In the UK, according to the Home Office, while overall crime is falling, cases of human trafficking have seen a sharp increase. In 2013, there were 1,746 potential victims of trafficking, a 47% rise on the previous year. Albania, Nigeria and Vietnam headed the list of 112 countries from which potential victims were trafficked. Theresa May, the home secretary, has said that tackling slavery is her personal priority and the Modern Slavery Bill is due to become law in the spring. The bill consolidates and simplifies existing slavery and trafficking offences, increases the maximum sentence to life imprisonment and creates an anti-slavery commissioner. While welcoming the bill, Jakub Sobik, of Anti-Slavery International, has expressed justified concerns that the bill so far gives victims of slavery insufficient protection. For children, strong guardianship rights should be established in law to stop the pattern of trafficked youngsters removed to local authority care frequently going missing.

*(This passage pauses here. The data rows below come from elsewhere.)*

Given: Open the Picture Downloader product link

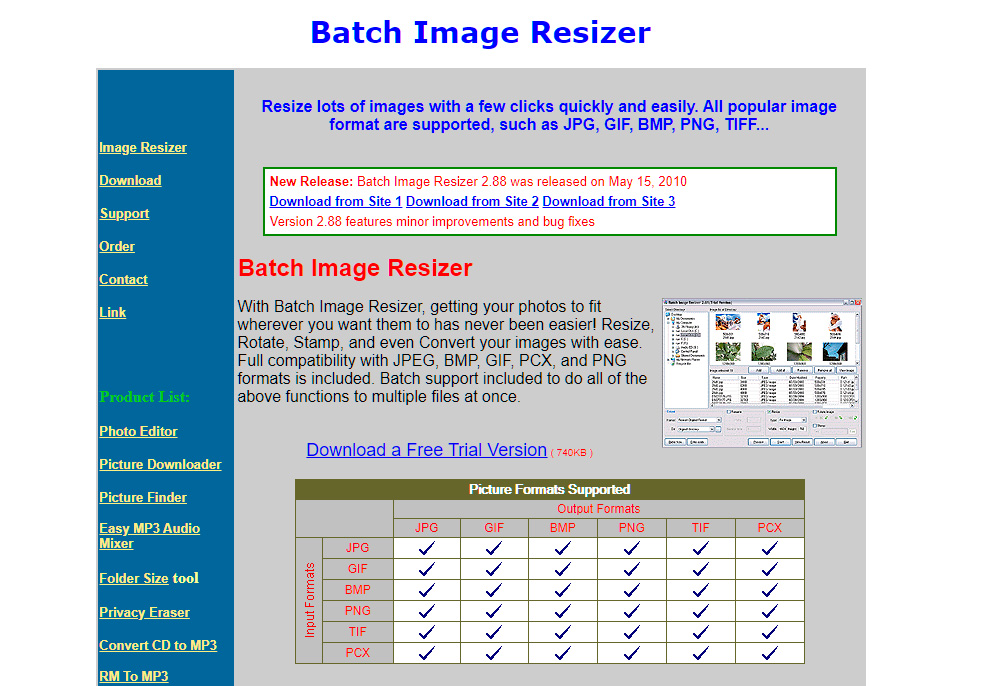Looking at the screenshot, I should coord(160,464).
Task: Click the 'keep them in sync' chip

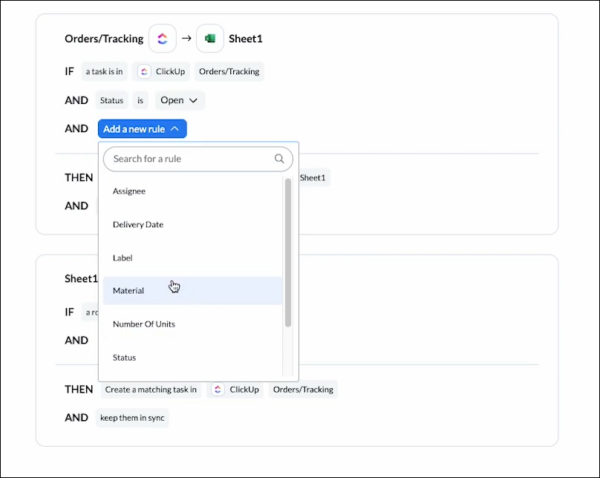Action: (x=133, y=417)
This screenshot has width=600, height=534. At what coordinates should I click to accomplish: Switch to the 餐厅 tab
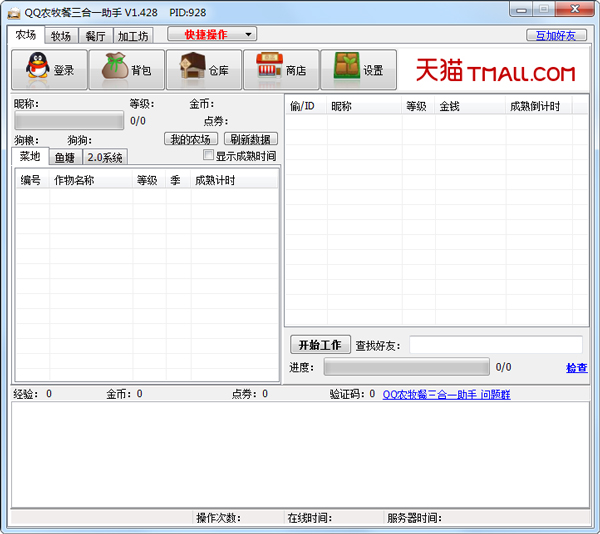click(95, 36)
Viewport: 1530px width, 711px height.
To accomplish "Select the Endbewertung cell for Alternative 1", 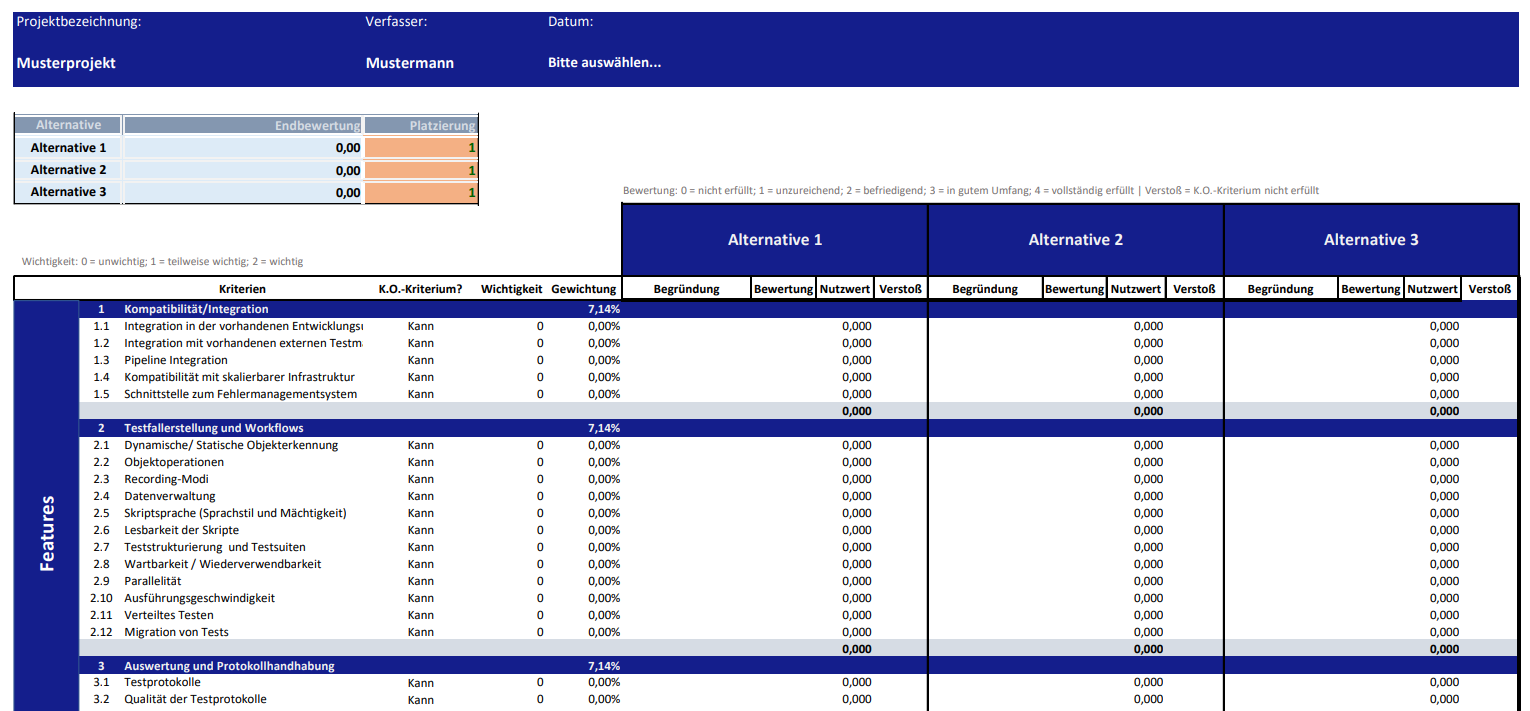I will pyautogui.click(x=243, y=148).
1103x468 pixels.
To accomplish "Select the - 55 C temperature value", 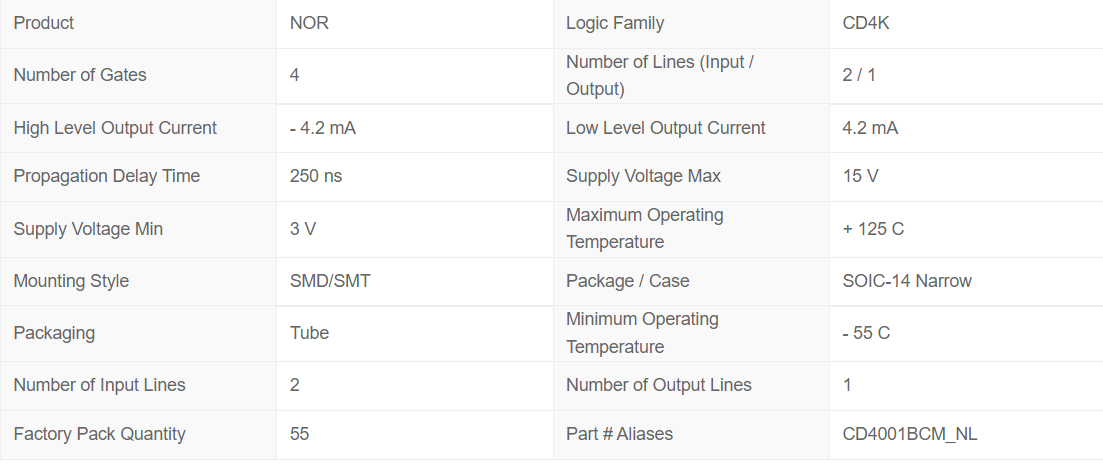I will coord(866,333).
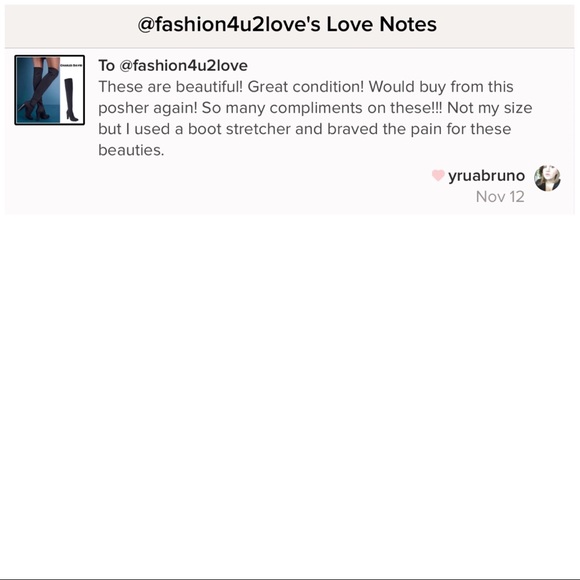580x580 pixels.
Task: Click the words Great condition in review
Action: [x=306, y=87]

The bill, now in select committee, can be toughened. What also requires attention is the 2012 change to immigration law that means an individual can bring an overseas domestic worker into Britain, but with a visa limited to six months and with the employee forbidden from seeking alternative employment. An enslaved domestic worker who overstays their visa and approaches the authorities for help could face deportation to a country in which they have limited resources and support. A victim protection clause is required in the legislation and an assurance that the anti-slavery commissioner is politically independent.

More than 200 years ago, William Wilberforce finally won the support of parliament at an important stage in his battle against slavery. "You may choose to look the other way," Wilberforce told the House of Commons, "but you can never again say that you did not know." In their own way, on an international scale, the unlikely pairing of Solomon Northup and Steve McQueen has again performed a similar deed in cinema. If modern-day slavery is to end, we cannot look away. We all have a role to play.